The pandemic has also accelerated the shift towards contactless traveling, with more airports harnessing the power of biometrics — such as facial recognition or fever screening — to reduce touchpoints and human contact. Similar technology can also be used to more efficiently scan physical objects, such as explosive detection. Ultimately, passengers will be able to "check-in" and go through a security screening anywhere at the airports, removing queues and bottlenecks.
Data privacy issues
However, as pointed out in Canadian publication The Lawyer's Daily, increased use of AI and biometrics also means increased privacy concerns.

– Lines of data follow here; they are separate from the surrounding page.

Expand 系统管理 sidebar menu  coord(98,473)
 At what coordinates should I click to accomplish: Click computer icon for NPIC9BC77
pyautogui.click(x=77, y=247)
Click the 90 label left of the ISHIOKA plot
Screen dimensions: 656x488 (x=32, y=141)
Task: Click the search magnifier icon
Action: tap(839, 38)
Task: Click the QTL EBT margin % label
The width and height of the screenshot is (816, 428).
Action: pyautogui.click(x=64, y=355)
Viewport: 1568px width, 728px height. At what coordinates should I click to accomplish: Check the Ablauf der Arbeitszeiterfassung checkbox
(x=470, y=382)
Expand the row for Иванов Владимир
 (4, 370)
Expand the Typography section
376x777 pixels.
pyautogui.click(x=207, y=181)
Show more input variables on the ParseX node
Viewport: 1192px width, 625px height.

For example, health and hygiene measures like digital vaccine passports also mean that airports can collect data on who has been vaccinated and the type of vaccine used.
Auckland Airport, New Zealand
The billion-dollar question: Will we fly less?
At the end of the day, even with all these (mostly positive) changes that we've seen take shape over the past 18 months, the industry faces major uncertainty about whether air travel will ever return to the pre-COVID levels. Not only are people wary about being in crowded and closed airplanes, but the worth of long-distance business travel in particular is being questioned as many have seen that meetings can function remotely, via Zoom and other online apps.
Trying to forecast the future, experts point to the years following the 9/11 terrorist attacks as at least a partial blueprint for what a recovery might look like in the years ahead. Twenty years ago, as passenger enthusiasm for flying waned amid security fears following the attacks, airlines were forced to cancel flights and put planes into storage.
40% of Swedes intend to travel less
According to McKinsey, leisure trips and visits to family and friends rebounded faster than business flights, which took four years to return to pre-crisis levels in the UK. This time too, business travel is expected to lag, with the consulting firm estimating only 80% recovery of pre-pandemic levels by 2024.
But the COVID-19 crisis also came at a time when passengers were already rethinking their travel habits due to climate concerns, while worldwide lockdowns have ushered in a new era of remote working. In Sweden, a survey by the country's largest research company shows that 40% of the population intend to travel less even after the pandemic ends. Similarly in the UK, nearly 60% of adults said during the spring they intended to fly less after being vaccinated against COVID-19 — with climate change cited as a top reason for people wanting to reduce their number of flights, according to research by the University of Bristol.
At the same time, major companies are increasingly forced to face the music of the environmental movement, with several corporations rolling out climate targets over the last few years. Today, five of the 10 biggest buyers of corporate air travel in the US are technology companies: Amazon, IBM, Google, Apple and Microsoft, according to Taipei Times, all of which have set individual targets for environmental stewardship. As such, the era of flying across the Atlantic for a two-hour executive meeting is likely in its dying days.